* _Information provided_
--------

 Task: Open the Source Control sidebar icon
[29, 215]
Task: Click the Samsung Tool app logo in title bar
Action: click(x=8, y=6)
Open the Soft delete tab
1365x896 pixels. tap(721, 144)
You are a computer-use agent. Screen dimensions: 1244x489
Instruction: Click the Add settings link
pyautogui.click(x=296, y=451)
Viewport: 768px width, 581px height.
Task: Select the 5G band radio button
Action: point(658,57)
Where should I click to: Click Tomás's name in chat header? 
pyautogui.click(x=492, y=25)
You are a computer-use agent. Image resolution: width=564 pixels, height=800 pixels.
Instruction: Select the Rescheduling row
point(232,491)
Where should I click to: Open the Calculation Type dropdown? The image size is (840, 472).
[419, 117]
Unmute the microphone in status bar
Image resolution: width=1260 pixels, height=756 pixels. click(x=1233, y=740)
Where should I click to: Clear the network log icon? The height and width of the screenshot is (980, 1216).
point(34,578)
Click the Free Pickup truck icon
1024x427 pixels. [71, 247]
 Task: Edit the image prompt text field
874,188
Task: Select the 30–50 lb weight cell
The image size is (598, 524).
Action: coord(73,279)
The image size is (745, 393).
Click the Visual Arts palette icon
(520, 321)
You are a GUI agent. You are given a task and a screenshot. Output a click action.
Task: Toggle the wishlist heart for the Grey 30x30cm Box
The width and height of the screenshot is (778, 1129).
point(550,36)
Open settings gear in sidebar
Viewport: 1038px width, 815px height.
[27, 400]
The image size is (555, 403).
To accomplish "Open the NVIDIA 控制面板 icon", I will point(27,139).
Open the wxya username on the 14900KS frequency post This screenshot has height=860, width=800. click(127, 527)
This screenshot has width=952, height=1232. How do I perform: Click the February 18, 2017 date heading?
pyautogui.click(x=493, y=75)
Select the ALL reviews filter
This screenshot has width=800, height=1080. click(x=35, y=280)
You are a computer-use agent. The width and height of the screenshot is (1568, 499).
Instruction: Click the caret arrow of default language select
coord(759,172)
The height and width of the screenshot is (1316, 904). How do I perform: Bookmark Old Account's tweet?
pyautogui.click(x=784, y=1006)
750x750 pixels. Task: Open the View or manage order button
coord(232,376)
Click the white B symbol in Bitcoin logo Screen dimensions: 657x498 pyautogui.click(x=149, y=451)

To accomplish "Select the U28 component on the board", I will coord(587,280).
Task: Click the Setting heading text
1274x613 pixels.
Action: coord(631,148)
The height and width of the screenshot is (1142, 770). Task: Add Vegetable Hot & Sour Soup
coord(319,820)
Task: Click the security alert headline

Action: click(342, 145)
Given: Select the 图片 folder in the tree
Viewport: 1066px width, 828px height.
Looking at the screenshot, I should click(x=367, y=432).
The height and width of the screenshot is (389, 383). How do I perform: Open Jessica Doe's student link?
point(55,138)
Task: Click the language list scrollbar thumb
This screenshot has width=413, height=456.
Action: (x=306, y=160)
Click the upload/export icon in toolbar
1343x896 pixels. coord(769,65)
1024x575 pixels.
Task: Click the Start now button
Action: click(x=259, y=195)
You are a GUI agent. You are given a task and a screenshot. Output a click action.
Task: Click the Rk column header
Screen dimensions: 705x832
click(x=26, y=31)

--------

* _Your instructions_
State how many lines of the data contain the word "accomplish". Nothing besides the number belongs in the reply.

* _Answer section_
2